Gov.-elect Robert L. Ehrlich Jr. (R) yesterday named a Democratic lawmaker from Baltimore to head the state's Department of Juvenile Justice, promising to turn the troubled agency around by treating "savable" young criminal offenders instead of locking them up with adults.
Ehrlich's choice of outgoing Del. Kenneth C. Montague Jr., who lost his seat in the fall elections, drew praise from advocates and key lawmakers in the Democratic-led General Assembly. Senate President Thomas V. Mike Miller Jr. (D-Prince George's) predicted that the nomination would sail through the state Senate, which must approve Cabinet-level appointments.
"He's a great guy -- principled and smart," said state Sen. Brian E. Frosh (D-Montgomery), who chairs the Senate Judiciary Committee. "The department needs a lot of work, but if anyone has the experience to do it, he does."
Ehrlich has filled five of 22 Cabinet positions, with a careful eye on keeping his campaign promise to surround himself with top administrators who reflect the political and racial diversity of the state. Montague is the first Democrat named to a top position and the second African American. One of Ehrlich's picks is a woman.
Montague, 60, a lawyer and 16-year veteran of the House, brings strong credentials to an agency that has been plagued by scandal and mismanagement. He chaired a joint committee on legislative ethics and is noted for steering it through several high-profile scandals. He never has worked for state government, but as a member of the House Judiciary Committee he pushed to reform the agency he now will take over.
The failure to properly follow up on delinquent children who come to the state's attention means "that five years down the road, that unattended child will be in the adult prison system," Montague said. "We will have allowed that person to become a criminal statistic."
Ehrlich made turning the agency around a major issue in his campaign against Lt. Gov. Kathleen Kennedy Townsend (D), who as the state's crime czar oversaw juvenile justice. Although juvenile crime rates declined during her two terms, she was faced with a series of embarrassing disclosures about the state's mistreatment of young offenders.
In 2000, the state closed its juvenile boot camps after reports that guards routinely beat and punched young inmates. Beatings were likewise reported at Cheltenham youth detention center in Prince George's County, where a counselor also impregnated a teenager. And in September, the U.S. Department of Justice announced that it had launched a broad civil rights investigation into conditions at Maryland's juvenile detention centers.
The "Glendening-Townsend administration failed, or maybe they got a D-minus in just the last year, to address problems in the juvenile justice system," Montague said yesterday.
Both Ehrlich and Montague vowed to reduce the number of young offenders who are prosecuted as adults, in part by building a secure juvenile detention center for young offenders now sentenced as adults. Both are troubled by numbers they said show that young minority offenders are disproportionately targeted for the toughest sentences.

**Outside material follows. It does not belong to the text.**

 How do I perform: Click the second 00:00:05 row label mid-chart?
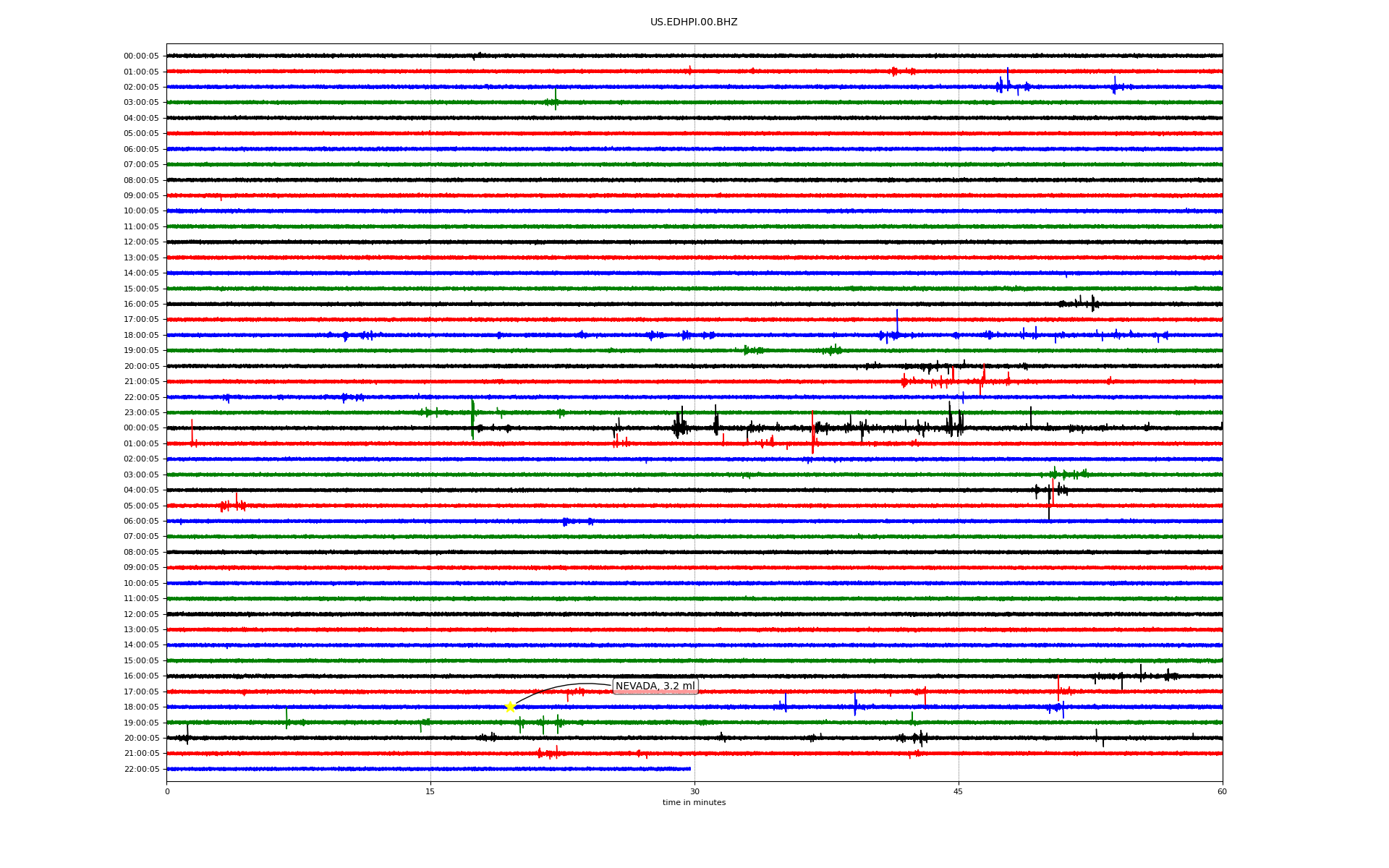(141, 428)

"We are writing off too many savable kids -- that's the bottom line," Ehrlich said.
Ehrlich reiterated campaign promises to focus more on treating the drug addiction and mental illness that frequently underlie crimes by minors. But the agency is unlikely to get more money as Ehrlich struggles to close a projected $1.2 billion shortfall in next year's budget.

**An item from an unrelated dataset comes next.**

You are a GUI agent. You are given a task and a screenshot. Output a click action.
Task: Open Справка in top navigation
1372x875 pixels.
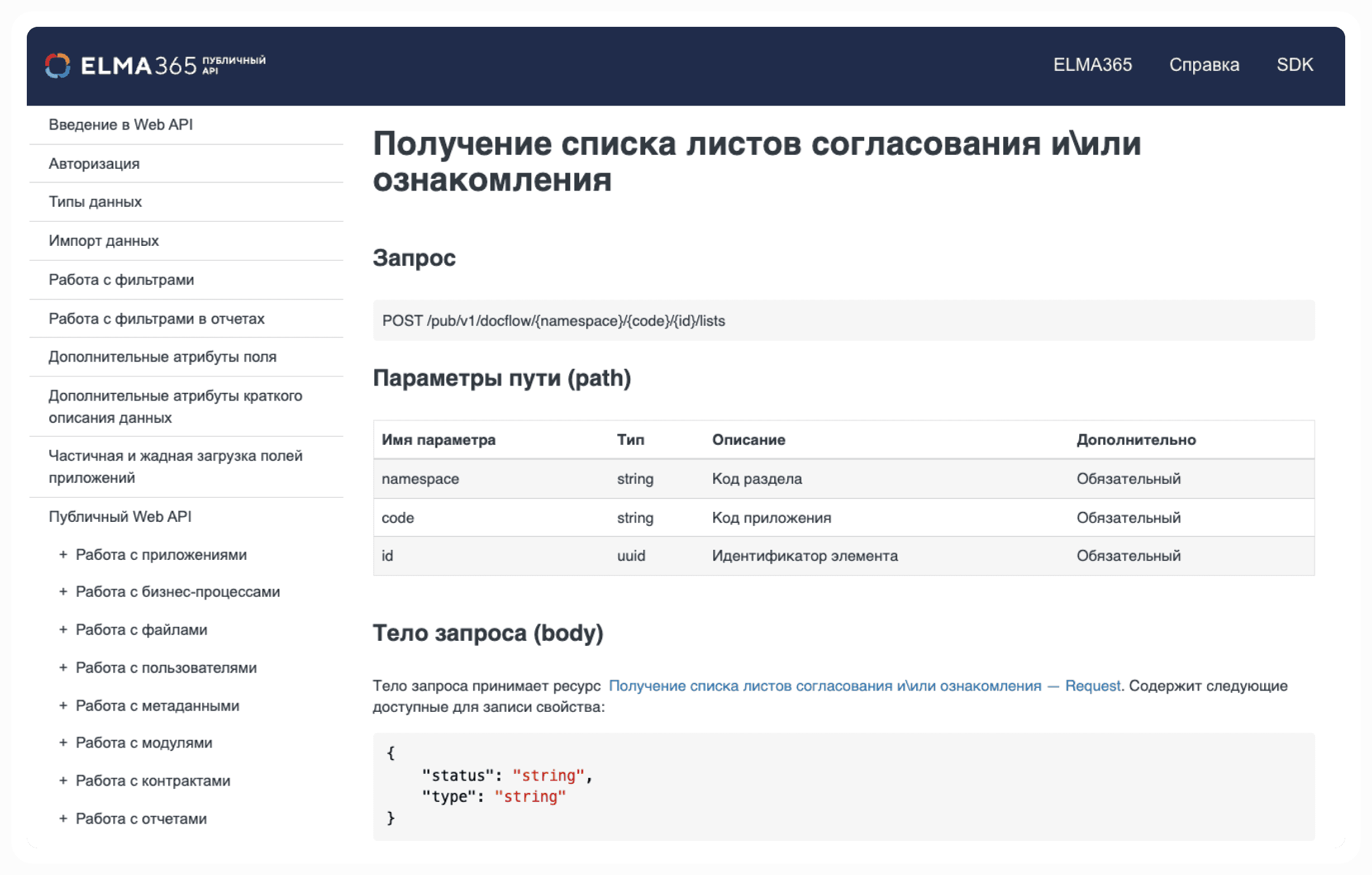[1203, 65]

During the campaign, Ehrlich said his reforms would require $13.4 million in new spending next year alone. But yesterday, the incoming governor said that the budget proposal he will release next week will not contain big increases.
Still, advocates are hopeful.
"It's hard to imagine that he would have picked Ken Montague if he wasn't serious about reforming the system," said Jim McComb of the Maryland Juvenile Justice Coalition, a nonprofit watchdog group. "No one has sponsored more -- and more thoughtful -- bills on juvenile justice than Ken. It's a choice that inspires a great deal of confidence."